■ Exercise prompt
Taking the entries below from the top, restate each line exactly and end with the line containing "Task: Expand more".
(Extracted entries begins)
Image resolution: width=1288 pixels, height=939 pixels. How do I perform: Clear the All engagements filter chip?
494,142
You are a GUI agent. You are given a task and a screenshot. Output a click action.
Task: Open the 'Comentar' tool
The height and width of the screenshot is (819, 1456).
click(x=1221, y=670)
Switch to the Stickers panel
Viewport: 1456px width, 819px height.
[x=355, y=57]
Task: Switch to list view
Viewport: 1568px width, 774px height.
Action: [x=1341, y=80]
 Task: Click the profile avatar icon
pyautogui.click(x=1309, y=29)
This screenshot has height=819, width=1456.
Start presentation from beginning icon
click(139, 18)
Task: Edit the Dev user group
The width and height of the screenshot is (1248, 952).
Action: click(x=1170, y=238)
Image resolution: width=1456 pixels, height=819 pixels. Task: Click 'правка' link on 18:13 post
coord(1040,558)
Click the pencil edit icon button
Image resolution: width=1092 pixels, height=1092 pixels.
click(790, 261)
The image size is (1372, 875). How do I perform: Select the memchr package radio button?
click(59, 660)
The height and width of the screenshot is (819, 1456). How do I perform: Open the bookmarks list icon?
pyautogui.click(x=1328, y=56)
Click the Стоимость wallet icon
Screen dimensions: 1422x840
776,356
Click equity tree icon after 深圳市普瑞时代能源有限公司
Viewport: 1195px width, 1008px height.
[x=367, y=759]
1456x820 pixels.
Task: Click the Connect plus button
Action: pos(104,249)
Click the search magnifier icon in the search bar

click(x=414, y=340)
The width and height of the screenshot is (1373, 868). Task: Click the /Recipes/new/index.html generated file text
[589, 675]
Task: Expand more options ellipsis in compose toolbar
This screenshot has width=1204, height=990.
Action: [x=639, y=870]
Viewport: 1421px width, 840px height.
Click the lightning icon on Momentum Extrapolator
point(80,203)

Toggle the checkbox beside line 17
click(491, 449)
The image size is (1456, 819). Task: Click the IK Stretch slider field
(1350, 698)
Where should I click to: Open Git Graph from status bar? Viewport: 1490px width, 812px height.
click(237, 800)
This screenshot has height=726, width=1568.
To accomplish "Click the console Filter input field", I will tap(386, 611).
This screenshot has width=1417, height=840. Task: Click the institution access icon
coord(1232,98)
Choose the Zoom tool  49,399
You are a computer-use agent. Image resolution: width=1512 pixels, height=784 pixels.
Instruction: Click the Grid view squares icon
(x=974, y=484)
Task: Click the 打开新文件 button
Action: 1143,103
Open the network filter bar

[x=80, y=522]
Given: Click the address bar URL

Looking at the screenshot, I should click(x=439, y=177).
(Extracted entries ends)
■ Answer area
Image resolution: width=1288 pixels, height=939 pixels. How do I perform: Clear the All engagements filter chip?
494,142
You are a GUI agent. You are given a task and a screenshot. Output a click action.
Task: Open the 'Comentar' tool
The height and width of the screenshot is (819, 1456).
click(x=1221, y=670)
Switch to the Stickers panel
Viewport: 1456px width, 819px height.
[x=355, y=57]
Task: Switch to list view
Viewport: 1568px width, 774px height.
Action: [x=1341, y=80]
 Task: Click the profile avatar icon
pyautogui.click(x=1309, y=29)
This screenshot has height=819, width=1456.
Start presentation from beginning icon
click(139, 18)
Task: Edit the Dev user group
The width and height of the screenshot is (1248, 952).
Action: click(x=1170, y=238)
Image resolution: width=1456 pixels, height=819 pixels. Task: Click 'правка' link on 18:13 post
coord(1040,558)
Click the pencil edit icon button
Image resolution: width=1092 pixels, height=1092 pixels.
click(790, 261)
The image size is (1372, 875). How do I perform: Select the memchr package radio button?
click(59, 660)
The height and width of the screenshot is (819, 1456). How do I perform: Open the bookmarks list icon?
pyautogui.click(x=1328, y=56)
Click the Стоимость wallet icon
Screen dimensions: 1422x840
776,356
Click equity tree icon after 深圳市普瑞时代能源有限公司
Viewport: 1195px width, 1008px height.
[x=367, y=759]
1456x820 pixels.
Task: Click the Connect plus button
Action: pos(104,249)
Click the search magnifier icon in the search bar

click(x=414, y=340)
The width and height of the screenshot is (1373, 868). Task: Click the /Recipes/new/index.html generated file text
[589, 675]
Task: Expand more options ellipsis in compose toolbar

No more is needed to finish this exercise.